WHAT YOU SHOULD DO – Repeat the listing below exactly from the line with "Dismiss the Elementor image optimizer notice" through its last line. Skip every picture.

RAW DATA –
++++++++++

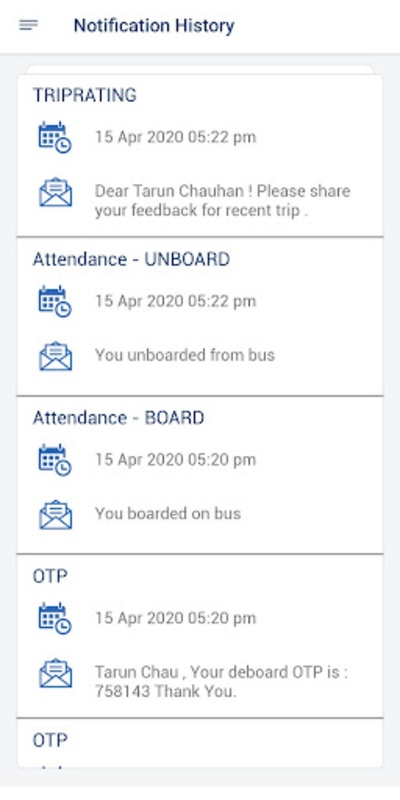Open Attendance - BOARD notification heading

click(x=118, y=418)
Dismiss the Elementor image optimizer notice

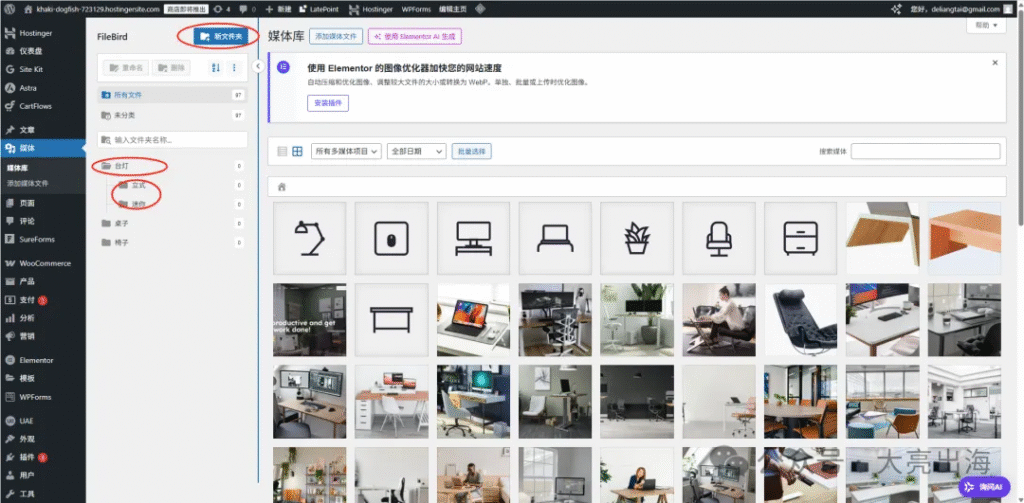[995, 63]
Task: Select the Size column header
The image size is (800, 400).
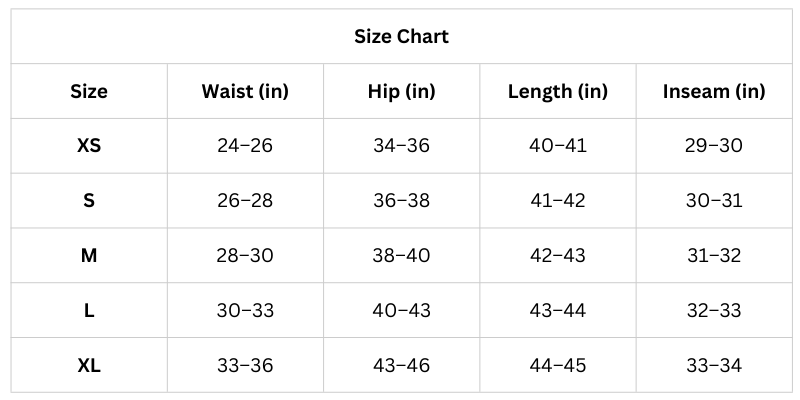Action: [89, 92]
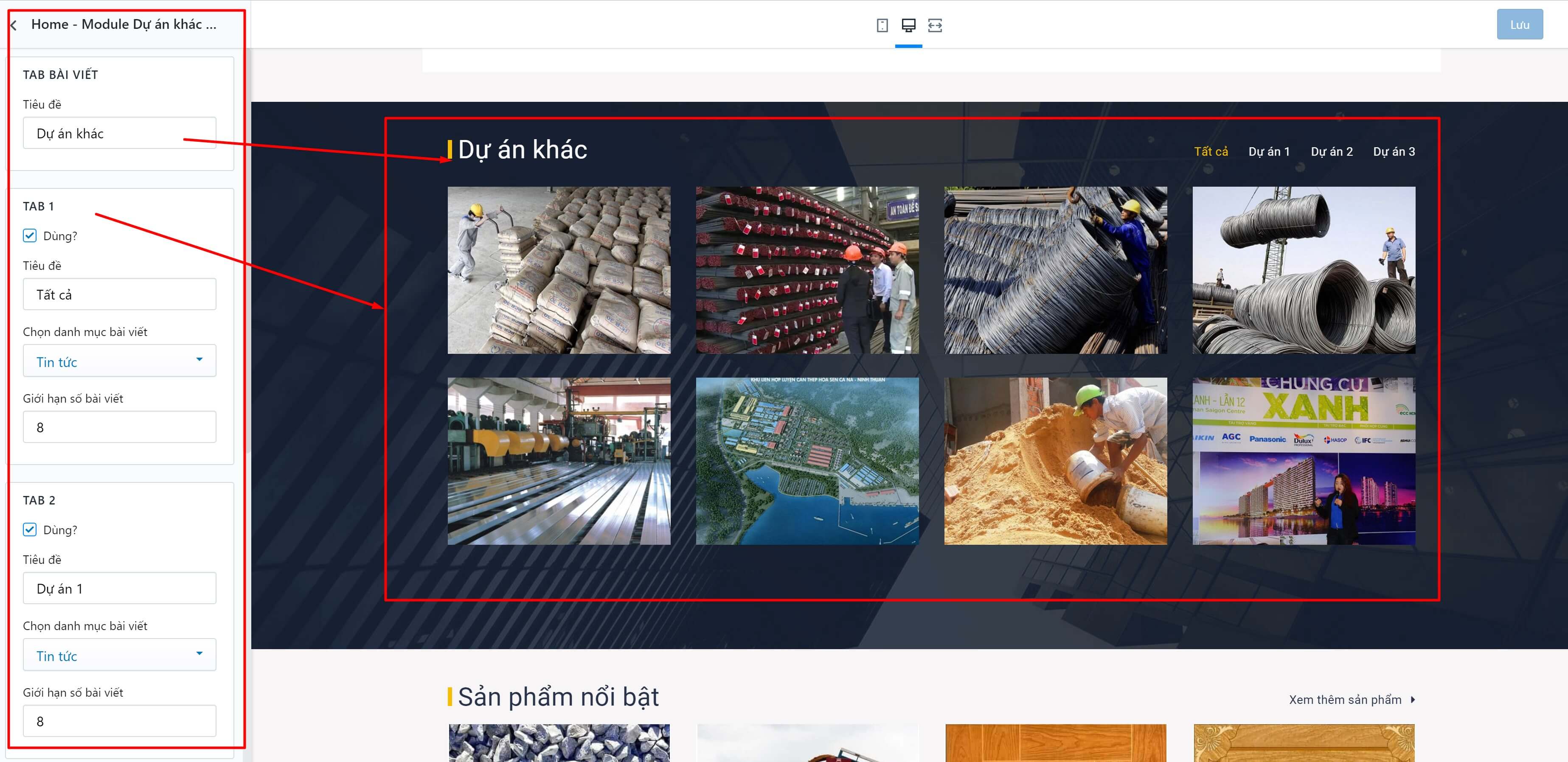Select the desktop preview icon
The image size is (1568, 762).
pos(908,25)

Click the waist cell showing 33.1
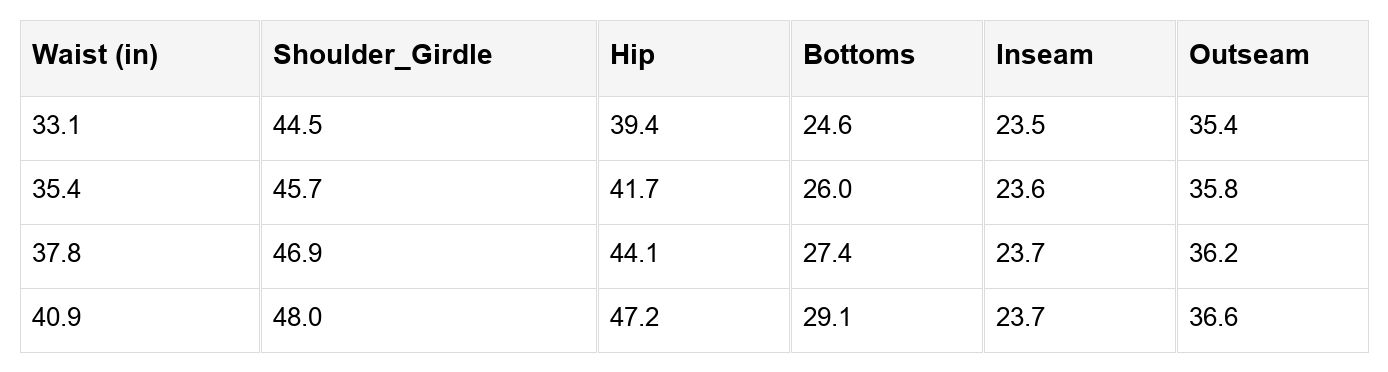(140, 128)
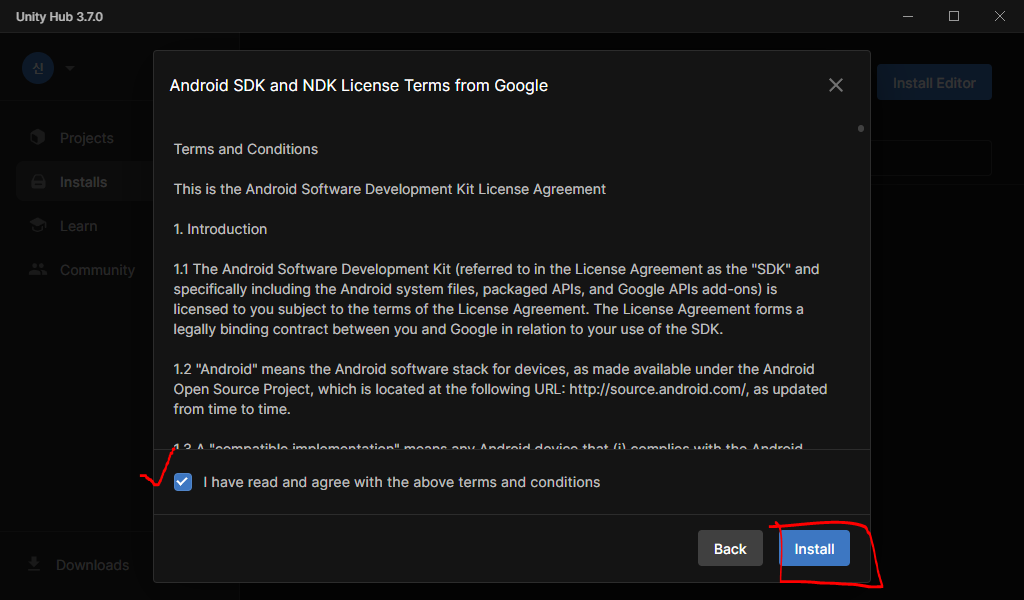Maximize the Unity Hub window

click(954, 17)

++++++++++

EXPECTED OUTPUT –
Dismiss the Elementor image optimizer notice

[995, 63]
Task: Select the Size column header
The image size is (800, 400).
Action: [89, 92]
Select the desktop preview icon
The image size is (1568, 762).
pos(908,25)

Click the waist cell showing 33.1
(140, 128)
Maximize the Unity Hub window

click(954, 17)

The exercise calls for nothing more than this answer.